## Complete the following
1 – In the passage on influenza and statins, what are all the subjects of the laboratory models in which the agents have been studied?
2 – According to the passage on influenza and statins, by how much did inpatient statin treatment reduce hospital mortality in the study of almost 4,000 patients?
3 – Resume the passage on influenza and statins, picking up right after its final sentence.

Influenza, Acute Coronary Syndromes (ACS), Statins and Related Agents

Influenza is associated with ACS, and influenza vaccination and statins reduce its occurrence. These associations led to the suggestion in 2004 that statins might be used to treat pandemic influenza.1 Other agents that might also be effective include PPARα and PPARγ agonists (fibrates and glitazones, respectively) and AMPK agonists (metformin).3-5 These agents have been studied in laboratory models of sepsis, acute lung injury, ischemia/reperfusion injury, innate immunity, energy metabolism, mitochondrial function and programmed cell death. The results show that one or more of them:

The mechanisms demonstrated in these studies strongly suggest that these agents should benefit patients with severe influenza.

Evidence of Clinical Effectiveness

Outpatient statins decrease hospital admissions and mortality due to pneumonia.3-5 In mice infected with PR8 (H1N1), H2N2 and H5N1 viruses, fibrates and glitazones reduce mortality by 40-50%, often when treatment is started 2-4 days following infection.3-5 Remarkably, they do so without increasing virus replication. In influenza patients, these immunomodulatory agents should reduce pulmonary infiltrates, maintain oxygenation, stabilize and improve myocardial contractility and endothelial and epithelial cell function, reverse immunosuppression, restore mitochondrial biogenesis, prevent multi-organ failure and reduce mortality. There is already strong evidence that this can actually happen. In a soon-to-be published study of almost 4,000 patients hospitalized with laboratory-confirmed seasonal influenza, inpatient statin treatment reduced hospital mortality by 66%.6

Global Implications of Immunomodulatory Treatment

Simvastatin, pioglitazone, and metformin are produced as inexpensive generics in developing countries, and global supplies are huge. These agents would not be used to treat all influenza patients. Instead, only those at risk of multi-organ failure and death would need to be treated. The cost per patient would be less than $1.00 [DS Fedson, Unpublished observations]. Because these agents are available in all countries that have basic healthcare systems, they could be used on the first pandemic day.

## Supplied information
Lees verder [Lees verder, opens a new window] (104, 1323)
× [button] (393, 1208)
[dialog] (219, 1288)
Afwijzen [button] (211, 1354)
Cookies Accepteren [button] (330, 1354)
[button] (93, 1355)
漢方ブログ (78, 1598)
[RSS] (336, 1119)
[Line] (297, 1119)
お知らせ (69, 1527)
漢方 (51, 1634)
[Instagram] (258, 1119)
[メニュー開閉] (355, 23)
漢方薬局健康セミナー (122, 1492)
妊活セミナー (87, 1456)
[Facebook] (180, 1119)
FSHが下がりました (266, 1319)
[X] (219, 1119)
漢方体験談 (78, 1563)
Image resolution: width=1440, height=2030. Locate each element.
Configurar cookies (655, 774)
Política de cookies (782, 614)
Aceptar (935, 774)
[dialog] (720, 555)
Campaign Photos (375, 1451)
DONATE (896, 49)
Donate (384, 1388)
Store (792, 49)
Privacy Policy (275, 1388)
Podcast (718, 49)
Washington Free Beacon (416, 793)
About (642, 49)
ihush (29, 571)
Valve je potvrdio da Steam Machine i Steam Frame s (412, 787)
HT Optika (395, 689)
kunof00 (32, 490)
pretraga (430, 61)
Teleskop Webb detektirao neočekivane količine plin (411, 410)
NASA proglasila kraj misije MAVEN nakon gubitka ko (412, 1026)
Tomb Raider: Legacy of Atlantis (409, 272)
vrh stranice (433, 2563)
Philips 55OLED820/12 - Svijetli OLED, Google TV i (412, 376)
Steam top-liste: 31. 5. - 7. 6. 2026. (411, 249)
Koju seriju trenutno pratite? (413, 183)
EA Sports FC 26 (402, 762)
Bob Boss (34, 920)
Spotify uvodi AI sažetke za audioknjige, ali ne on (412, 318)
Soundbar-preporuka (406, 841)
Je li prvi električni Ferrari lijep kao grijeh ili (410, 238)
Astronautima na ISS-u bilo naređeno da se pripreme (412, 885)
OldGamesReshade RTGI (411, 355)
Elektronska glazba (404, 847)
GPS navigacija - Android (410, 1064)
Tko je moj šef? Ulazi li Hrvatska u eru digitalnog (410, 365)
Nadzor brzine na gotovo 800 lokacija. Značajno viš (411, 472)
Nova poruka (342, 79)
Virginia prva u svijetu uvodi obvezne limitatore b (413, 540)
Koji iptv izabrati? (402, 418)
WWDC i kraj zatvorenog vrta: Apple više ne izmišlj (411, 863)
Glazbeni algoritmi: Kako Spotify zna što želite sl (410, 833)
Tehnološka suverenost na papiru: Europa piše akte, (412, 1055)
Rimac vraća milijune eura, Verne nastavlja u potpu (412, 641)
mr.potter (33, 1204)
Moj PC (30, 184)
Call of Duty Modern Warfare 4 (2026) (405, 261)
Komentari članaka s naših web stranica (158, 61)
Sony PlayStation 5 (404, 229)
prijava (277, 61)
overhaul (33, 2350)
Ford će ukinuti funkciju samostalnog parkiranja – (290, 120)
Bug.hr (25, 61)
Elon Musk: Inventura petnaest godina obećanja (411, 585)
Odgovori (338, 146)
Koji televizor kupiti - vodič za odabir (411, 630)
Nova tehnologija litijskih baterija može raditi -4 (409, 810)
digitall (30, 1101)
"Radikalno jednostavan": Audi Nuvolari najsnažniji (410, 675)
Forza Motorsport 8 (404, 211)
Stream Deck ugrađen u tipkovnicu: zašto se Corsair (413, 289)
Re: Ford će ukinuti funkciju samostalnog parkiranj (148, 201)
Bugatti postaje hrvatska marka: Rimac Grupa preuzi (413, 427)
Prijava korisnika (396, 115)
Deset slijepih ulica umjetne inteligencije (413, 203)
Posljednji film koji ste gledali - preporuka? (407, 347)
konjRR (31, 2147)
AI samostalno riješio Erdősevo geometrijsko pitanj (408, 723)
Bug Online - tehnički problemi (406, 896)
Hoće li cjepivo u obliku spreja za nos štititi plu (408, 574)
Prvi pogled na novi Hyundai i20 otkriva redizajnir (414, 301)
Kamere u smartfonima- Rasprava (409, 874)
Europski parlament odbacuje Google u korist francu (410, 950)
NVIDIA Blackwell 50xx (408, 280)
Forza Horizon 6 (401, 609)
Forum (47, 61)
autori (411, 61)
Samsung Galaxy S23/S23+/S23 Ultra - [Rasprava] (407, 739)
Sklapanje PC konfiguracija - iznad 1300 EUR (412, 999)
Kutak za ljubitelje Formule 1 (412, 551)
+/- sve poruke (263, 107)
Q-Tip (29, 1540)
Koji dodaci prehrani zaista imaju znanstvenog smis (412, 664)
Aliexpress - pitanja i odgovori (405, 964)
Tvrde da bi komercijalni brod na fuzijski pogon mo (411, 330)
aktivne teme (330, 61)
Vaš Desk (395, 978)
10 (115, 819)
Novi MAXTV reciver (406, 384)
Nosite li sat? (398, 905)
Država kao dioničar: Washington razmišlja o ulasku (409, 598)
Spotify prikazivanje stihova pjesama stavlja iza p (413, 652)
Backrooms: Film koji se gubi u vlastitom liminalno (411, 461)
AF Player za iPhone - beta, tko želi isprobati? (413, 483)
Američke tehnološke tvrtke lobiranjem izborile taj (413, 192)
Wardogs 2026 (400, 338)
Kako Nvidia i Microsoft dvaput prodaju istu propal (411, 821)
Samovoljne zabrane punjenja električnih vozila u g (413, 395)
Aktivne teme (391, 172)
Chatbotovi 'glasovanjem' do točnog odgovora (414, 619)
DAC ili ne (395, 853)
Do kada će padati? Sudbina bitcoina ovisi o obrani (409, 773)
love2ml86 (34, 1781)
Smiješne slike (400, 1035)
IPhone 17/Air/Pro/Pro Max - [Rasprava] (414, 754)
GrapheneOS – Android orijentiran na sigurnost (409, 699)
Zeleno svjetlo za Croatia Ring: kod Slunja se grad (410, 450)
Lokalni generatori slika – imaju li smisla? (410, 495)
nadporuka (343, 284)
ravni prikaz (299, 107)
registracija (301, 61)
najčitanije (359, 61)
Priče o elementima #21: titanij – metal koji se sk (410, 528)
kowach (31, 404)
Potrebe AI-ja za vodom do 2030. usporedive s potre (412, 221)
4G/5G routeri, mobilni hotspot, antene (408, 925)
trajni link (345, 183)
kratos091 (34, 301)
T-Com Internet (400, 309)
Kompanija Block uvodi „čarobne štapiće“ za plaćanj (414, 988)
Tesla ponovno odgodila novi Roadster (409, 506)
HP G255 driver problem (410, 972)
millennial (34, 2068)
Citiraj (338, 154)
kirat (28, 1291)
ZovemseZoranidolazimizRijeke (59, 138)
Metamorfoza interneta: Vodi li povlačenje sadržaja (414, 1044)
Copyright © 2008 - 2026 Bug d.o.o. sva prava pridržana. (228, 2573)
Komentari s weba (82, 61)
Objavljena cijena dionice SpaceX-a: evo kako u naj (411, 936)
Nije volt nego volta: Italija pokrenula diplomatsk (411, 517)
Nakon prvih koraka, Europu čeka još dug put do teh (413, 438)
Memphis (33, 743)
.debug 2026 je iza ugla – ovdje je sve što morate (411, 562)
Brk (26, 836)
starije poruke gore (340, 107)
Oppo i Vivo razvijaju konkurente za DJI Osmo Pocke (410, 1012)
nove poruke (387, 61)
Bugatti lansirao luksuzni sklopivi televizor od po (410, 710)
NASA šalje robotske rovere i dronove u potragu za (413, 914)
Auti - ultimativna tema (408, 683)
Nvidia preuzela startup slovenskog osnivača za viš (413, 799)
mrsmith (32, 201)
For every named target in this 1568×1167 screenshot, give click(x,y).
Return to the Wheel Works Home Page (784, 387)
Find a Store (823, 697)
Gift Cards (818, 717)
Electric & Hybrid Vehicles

## Answers by task
1 – Sepsis, acute lung injury, ischemia/reperfusion injury, innate immunity, energy metabolism, mitochondrial function, programmed cell death

2 – By 66%.

3 –
Thus far, influenza scientists and the institutions that support their work (e.g., NIH, CDC, the Gates Foundation, the Wellcome Trust and the World Health Organization) have shown little interest in immunomodulatory treatment. Nonetheless, when vaccines and antiviral agents are not available, clinicians must have an alternative that will work. Consequently, they should demand that research be undertaken to determine whether generic immunomodulatory agents might be useful in managing seasonal influenza and the next pandemic.

Research on this approach must involve investigators in many fields outside influenza science. The laboratory studies needed to identify promising agents would probably cost less than $5-15 million [DS Fedson, Unpublished observation]. The results of these studies would inform clinical trials that intensive care physicians are already eager to undertake. Clinicians should easily understand that we simply cannot afford not to undertake this research.

Background Readings

  1. Fedson DS. Pandemic influenza: a potential role for statins in treatment and prophylaxis. Clin Infect Dis 2006;43:199-205.
  2. Fedson DS, Dunnill P. Commentary: From scarcity to abundance: pandemic vaccines and other agents for “have not” countries. J Public Health Policy 2007;28:322-40.
  3. Fedson DS. Confronting the next influenza pandemic with inexpensive generic agents: can it be done? Lancet Infect Dis 2008;8:571-6.
  4. Fedson DS. Meeting the challenge of influenza pandemic preparedness in developing countries. Emerg Infect Dis 2009;15:365-71.
  5. Fedson DS. Confronting the next influenza pandemic with anti-inflammatory and immunomodulatory agents: why they are needed and how they might work. Influenza Other Respir Virus 2009;3:129-42.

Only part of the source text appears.